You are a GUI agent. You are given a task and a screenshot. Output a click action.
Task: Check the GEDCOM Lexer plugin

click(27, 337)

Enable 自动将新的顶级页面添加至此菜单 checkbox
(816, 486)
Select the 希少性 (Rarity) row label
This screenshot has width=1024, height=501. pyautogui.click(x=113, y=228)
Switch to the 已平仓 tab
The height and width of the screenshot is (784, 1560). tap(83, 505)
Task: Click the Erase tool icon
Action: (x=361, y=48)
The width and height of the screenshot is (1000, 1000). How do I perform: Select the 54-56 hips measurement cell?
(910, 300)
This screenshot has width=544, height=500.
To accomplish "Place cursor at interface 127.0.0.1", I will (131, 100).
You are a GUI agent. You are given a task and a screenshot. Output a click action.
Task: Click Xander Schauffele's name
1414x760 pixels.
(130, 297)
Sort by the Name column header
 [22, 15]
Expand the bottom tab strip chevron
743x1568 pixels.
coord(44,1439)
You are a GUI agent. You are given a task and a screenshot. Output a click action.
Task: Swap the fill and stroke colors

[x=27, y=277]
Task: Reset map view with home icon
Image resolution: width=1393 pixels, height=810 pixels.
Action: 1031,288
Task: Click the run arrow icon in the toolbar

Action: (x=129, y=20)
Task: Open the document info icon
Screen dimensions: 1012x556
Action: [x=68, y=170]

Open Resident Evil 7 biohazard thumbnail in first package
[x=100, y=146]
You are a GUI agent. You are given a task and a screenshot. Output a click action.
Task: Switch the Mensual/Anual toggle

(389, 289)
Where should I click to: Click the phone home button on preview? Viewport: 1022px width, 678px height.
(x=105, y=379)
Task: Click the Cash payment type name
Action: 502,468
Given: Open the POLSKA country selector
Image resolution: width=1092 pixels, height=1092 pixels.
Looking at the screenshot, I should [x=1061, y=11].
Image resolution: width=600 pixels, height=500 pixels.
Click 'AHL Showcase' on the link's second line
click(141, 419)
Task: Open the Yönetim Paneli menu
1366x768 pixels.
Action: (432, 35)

• WHAT YOU ARE ASKED TO DO: Only the lines from the one containing "Screen dimensions: 1012x556" through the last line of the material should be returned, each one exactly as written.

• SOLVED EXERCISE:
Screen dimensions: 1012x556
Action: [x=68, y=170]

Open Resident Evil 7 biohazard thumbnail in first package
[x=100, y=146]
You are a GUI agent. You are given a task and a screenshot. Output a click action.
Task: Switch the Mensual/Anual toggle

(389, 289)
Where should I click to: Click the phone home button on preview? Viewport: 1022px width, 678px height.
(x=105, y=379)
Task: Click the Cash payment type name
Action: 502,468
Given: Open the POLSKA country selector
Image resolution: width=1092 pixels, height=1092 pixels.
Looking at the screenshot, I should [x=1061, y=11].
Image resolution: width=600 pixels, height=500 pixels.
Click 'AHL Showcase' on the link's second line
click(141, 419)
Task: Open the Yönetim Paneli menu
1366x768 pixels.
Action: (432, 35)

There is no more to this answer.